As pasture yields begin to deteriorate during a drought, the grazing rotation will begin to catch up to itself, either forcing farmers to graze each pasture harder (shorter than the ideal 6-10" stubble) or to graze it sooner before the grass growth reaches maturity.
If farmers opt for grazing each pasture harder by leaving a shorter stubble, that not only slows grass growth, but also compounds the drought problem by exposing the soil to higher rates of soil moisture evaporation.
On the other hand, if farmers choose to re-graze their pastures sooner before the grasses have reached maturity, then that also will reduce pasture yields because you're not taking advantage of the full time period when grass growth rates are maximized.
Here's another look at the image from the second tip - notice how grass growth rates don't drop off until the plant reaches maturity. Maximizing pasture productivity is about timing grazing so that your herd returns just as the pasture reaches maturity and then only grazes it sufficiently to leave behind a tall 6-10" stubble so rapid growth can continue immediately after grazing.
Once the grazing rotation begins to catch up to itself the unprepared farmer has to pick between two bad choices - graze sooner, or graze each slice harder. Either choice sets off a vicious cycle of further drops in pasture yields and increases soil moisture evaporation and plant degradation.
The prepared farmer, on the other hand, will tap into his hay reserves (hopefully he has a drought reserve, discussed in tip #6 below) to feed some hay to his cattle for a few weeks to give the pastures a little extra time to keep growing before resuming the grazing rotation.
A few weeks of hay fed early in a drought season will pay huge dividends by increasing pasture yields and protecting soils from more severe drought.
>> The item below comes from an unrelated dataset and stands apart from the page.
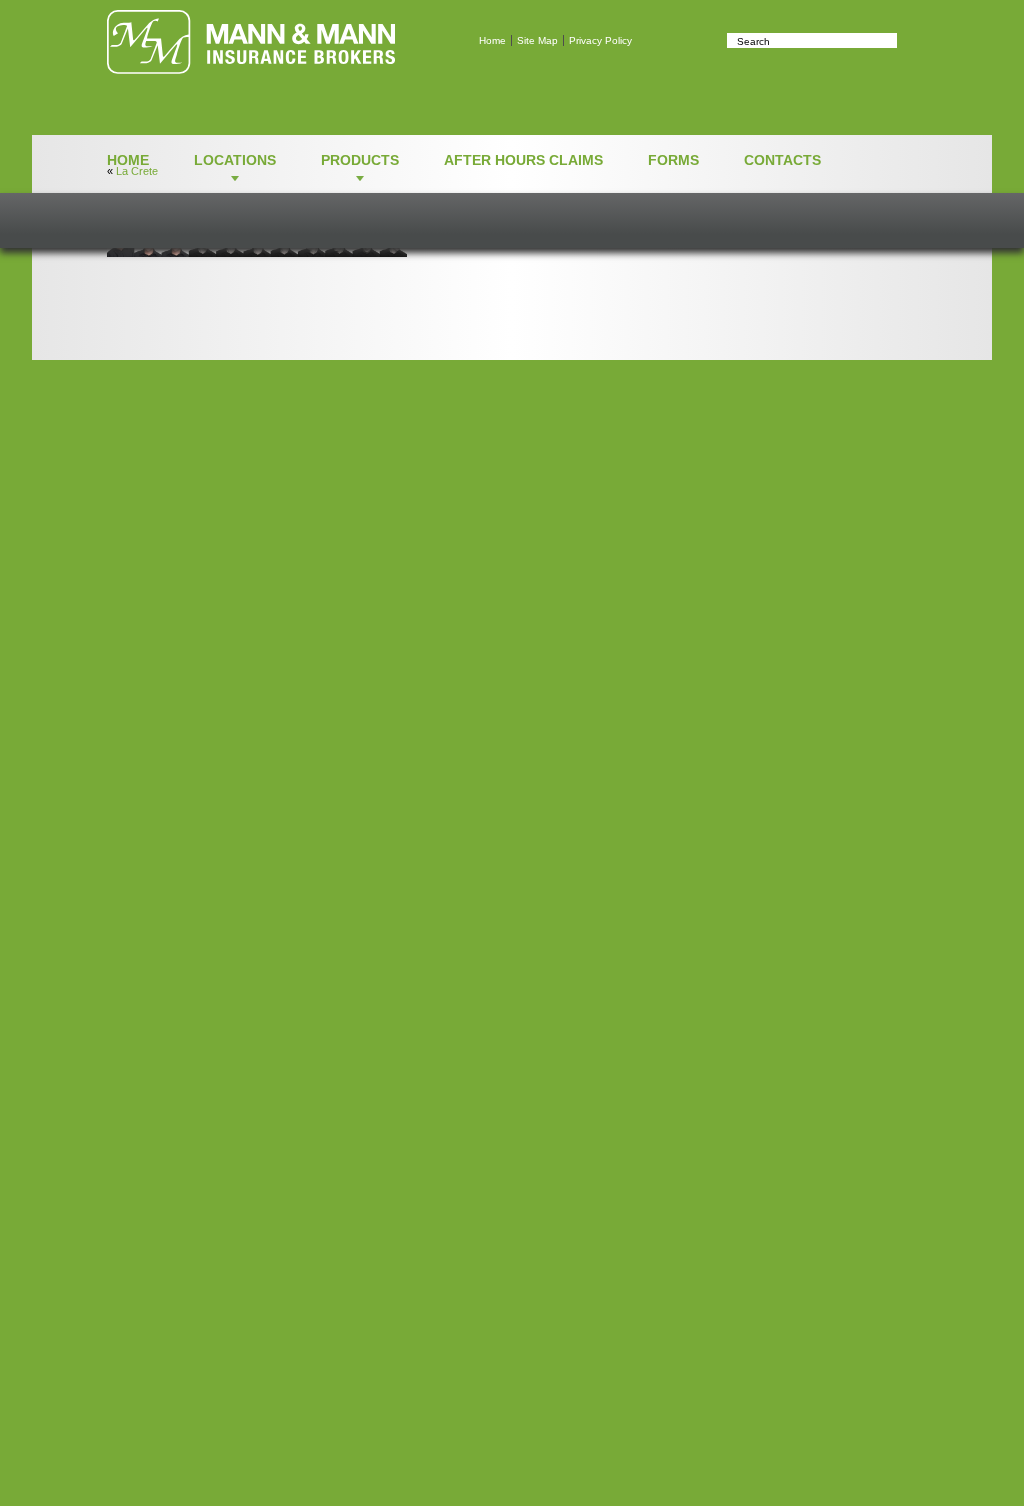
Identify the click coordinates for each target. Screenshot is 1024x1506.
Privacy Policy (600, 40)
It may also be the dividing line between whether you have to start selling cattle to make it through the drought.
Image Credit: Dave Young
At some point it will become clear that your pastures won't suffice and you may need to sell off some cattle to make it through the drought.
Start selling early.
A 10% reduction in your herd size early in a drought may well tip the pasture yields back to sustainable levels and save you having to sell off 25% or more of the herd at a later date.
But the natural reaction is to wait and hope while the hungry mouths of your cattle herd continue plowing through your diminishing grass reserves and the grass stubble gets so short that the drought has a much more severe and long-lasting impact on your pastures. Then, when the situation reaches a critical stage, you'll be left selling cattle when prices are especially low because all your neighbors will also be flooding the markets with their cattle. And your brood cattle may be left so thin that even if they survive, their conception rates may be disastrous in the next breeding cycle (see this article about body condition scores for more information about how letting cattle get too thin can have dramatic consequences to conception rates even many months after your cattle have regained their lost fat reserves).
If you suspect a potential grass shortage, de-stock early while prices are still high and when trimming a few poorer quality animals from your herd may be all it takes to stay ahead of lower pasture yields. A small herd size reduction early on can usually be accomplished by selling a few lighter meat animals and by culling your least productive animals (cows that you've flagged as having a history of calving difficulties, health issues, poor feed conversion, or poor quality calves). Waiting until later means you'll have to bite far deeper into your prime brood animals and sell animals that are the long-term bread and butter of your business.